-- Aim of the task --
The answer should consist solely of the lines from the first one below through the line containing "Browse the Courses", copied exactly.

Collected data entries

·····

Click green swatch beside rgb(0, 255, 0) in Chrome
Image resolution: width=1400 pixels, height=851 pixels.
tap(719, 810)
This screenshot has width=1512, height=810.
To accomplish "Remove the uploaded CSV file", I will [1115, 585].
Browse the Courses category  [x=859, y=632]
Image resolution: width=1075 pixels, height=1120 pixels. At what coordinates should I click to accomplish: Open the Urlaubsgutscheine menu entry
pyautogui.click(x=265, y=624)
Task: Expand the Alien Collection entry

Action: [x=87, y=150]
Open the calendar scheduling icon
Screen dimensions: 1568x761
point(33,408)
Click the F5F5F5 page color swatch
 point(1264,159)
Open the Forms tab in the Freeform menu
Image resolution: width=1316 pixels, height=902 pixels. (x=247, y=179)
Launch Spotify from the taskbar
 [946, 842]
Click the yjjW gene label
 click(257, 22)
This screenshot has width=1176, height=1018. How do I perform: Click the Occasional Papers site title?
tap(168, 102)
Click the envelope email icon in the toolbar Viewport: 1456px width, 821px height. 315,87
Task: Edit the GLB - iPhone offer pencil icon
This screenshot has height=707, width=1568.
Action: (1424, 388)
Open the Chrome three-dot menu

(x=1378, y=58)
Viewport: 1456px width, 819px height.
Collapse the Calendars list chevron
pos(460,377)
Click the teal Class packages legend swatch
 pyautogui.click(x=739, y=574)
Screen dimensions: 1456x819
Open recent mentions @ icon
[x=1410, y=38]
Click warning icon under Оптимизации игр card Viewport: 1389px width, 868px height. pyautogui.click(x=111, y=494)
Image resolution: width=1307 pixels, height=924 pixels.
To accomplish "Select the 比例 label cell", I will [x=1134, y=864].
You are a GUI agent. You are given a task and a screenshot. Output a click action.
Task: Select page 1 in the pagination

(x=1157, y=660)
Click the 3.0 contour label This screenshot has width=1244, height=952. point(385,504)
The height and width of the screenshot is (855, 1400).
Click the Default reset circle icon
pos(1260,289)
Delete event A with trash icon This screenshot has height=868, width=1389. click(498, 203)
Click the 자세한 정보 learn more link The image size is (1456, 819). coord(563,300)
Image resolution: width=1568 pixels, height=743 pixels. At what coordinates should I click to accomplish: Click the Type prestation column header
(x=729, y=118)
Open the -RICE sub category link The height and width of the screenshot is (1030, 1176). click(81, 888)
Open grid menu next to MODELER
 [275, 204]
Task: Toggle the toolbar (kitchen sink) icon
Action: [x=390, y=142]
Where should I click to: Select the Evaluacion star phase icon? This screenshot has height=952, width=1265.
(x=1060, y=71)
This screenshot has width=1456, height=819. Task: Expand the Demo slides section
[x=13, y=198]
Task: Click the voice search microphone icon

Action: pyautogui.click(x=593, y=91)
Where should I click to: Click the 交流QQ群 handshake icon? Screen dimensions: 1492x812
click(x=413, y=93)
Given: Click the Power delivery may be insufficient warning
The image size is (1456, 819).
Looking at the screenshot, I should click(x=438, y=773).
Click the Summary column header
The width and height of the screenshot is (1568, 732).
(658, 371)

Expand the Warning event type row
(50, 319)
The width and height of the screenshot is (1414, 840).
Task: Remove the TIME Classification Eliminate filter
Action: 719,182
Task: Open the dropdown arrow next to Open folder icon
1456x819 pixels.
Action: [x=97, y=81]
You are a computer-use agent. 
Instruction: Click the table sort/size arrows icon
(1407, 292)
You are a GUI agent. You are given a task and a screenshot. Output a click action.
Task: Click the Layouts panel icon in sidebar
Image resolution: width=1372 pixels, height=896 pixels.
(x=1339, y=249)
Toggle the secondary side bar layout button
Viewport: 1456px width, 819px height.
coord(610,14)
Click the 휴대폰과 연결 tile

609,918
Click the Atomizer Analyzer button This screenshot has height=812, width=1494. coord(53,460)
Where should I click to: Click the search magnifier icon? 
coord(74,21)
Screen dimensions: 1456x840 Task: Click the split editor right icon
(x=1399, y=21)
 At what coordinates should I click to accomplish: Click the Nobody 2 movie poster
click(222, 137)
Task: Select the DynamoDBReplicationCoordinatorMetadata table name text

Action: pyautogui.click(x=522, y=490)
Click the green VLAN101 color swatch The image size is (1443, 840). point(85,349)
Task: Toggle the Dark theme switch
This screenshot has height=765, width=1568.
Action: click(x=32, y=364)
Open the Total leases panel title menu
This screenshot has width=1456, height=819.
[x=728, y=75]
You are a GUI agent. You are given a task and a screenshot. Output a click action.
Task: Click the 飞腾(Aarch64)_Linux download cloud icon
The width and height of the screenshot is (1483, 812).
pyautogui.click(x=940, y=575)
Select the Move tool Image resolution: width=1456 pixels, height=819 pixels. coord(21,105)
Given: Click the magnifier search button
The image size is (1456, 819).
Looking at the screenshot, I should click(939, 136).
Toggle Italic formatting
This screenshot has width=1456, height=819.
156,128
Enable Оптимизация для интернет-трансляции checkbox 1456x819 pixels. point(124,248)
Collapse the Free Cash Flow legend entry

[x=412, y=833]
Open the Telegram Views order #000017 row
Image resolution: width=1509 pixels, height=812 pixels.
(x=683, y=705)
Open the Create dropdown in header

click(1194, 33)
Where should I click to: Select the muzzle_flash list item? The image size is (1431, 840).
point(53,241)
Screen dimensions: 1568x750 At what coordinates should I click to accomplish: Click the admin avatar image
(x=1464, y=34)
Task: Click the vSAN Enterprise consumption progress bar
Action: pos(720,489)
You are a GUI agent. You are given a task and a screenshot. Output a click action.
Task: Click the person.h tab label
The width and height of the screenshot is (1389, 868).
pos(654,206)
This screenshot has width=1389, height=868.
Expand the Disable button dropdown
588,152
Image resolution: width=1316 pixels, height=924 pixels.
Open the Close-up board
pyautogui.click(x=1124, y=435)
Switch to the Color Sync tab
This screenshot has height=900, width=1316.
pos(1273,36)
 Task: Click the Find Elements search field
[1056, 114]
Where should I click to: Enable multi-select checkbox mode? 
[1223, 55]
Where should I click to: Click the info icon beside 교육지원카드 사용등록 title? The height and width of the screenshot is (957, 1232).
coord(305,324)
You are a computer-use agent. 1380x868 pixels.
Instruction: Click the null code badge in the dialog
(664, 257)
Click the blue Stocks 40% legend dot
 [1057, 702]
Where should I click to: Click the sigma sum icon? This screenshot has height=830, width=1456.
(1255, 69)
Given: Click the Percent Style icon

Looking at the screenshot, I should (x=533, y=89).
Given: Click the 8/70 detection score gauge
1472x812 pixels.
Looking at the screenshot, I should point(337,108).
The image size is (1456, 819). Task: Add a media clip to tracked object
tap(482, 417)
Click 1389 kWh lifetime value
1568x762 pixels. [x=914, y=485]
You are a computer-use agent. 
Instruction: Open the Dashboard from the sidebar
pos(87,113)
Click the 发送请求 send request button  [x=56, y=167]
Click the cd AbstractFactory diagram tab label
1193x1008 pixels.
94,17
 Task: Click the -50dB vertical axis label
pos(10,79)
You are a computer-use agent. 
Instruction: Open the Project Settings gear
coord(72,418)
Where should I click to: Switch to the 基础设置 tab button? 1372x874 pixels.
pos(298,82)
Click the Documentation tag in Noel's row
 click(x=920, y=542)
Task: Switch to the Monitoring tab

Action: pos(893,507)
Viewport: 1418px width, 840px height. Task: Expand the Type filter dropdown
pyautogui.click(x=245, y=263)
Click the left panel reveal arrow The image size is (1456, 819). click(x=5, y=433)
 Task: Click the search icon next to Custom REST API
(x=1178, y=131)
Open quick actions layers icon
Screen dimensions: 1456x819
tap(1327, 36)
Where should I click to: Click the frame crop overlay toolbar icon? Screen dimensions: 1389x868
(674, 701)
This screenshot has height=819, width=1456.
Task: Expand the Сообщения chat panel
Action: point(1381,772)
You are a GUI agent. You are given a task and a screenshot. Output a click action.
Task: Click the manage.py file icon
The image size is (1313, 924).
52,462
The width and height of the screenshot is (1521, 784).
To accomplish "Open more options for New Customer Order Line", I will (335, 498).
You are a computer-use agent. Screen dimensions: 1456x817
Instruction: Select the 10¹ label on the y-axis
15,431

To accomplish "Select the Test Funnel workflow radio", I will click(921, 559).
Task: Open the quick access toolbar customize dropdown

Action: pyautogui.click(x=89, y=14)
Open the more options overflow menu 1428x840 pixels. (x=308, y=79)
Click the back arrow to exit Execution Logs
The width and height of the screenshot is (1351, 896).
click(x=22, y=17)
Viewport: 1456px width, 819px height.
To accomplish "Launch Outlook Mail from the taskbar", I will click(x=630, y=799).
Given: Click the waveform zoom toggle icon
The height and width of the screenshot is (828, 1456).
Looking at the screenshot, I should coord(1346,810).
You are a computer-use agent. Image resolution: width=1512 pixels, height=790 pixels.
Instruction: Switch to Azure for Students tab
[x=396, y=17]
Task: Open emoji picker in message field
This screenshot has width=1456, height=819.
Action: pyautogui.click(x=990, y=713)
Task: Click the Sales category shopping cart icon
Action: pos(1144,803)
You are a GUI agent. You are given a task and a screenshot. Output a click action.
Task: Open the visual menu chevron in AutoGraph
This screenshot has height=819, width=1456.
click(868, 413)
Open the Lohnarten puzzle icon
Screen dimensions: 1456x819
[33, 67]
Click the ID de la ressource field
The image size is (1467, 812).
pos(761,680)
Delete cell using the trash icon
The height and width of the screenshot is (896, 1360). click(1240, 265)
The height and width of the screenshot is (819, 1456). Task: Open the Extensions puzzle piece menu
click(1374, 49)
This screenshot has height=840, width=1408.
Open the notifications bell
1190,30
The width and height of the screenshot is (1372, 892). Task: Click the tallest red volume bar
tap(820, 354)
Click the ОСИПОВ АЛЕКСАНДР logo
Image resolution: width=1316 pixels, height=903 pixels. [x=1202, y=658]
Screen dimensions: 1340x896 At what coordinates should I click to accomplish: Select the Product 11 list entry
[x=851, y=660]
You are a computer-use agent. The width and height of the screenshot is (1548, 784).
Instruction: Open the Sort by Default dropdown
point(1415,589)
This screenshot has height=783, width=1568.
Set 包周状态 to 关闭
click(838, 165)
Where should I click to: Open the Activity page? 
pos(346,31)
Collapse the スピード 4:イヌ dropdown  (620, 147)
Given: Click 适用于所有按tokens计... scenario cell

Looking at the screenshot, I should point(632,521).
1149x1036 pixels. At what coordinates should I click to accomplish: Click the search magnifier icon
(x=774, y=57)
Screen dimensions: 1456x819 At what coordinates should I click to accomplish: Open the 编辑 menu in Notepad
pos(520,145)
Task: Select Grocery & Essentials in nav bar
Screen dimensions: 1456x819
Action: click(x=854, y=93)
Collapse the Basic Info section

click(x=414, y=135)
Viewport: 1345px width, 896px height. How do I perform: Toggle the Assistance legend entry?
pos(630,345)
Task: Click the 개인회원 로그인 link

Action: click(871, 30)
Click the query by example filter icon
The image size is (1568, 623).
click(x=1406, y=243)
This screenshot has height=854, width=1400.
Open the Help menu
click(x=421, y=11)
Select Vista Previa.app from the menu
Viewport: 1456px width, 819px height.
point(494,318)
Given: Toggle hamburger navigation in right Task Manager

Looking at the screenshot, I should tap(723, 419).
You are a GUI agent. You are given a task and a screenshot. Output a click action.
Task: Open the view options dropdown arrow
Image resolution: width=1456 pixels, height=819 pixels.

·····

-- Exercise output --
Click green swatch beside rgb(0, 255, 0) in Chrome
Image resolution: width=1400 pixels, height=851 pixels.
tap(719, 810)
This screenshot has width=1512, height=810.
To accomplish "Remove the uploaded CSV file", I will [1115, 585].
Browse the Courses category  [x=859, y=632]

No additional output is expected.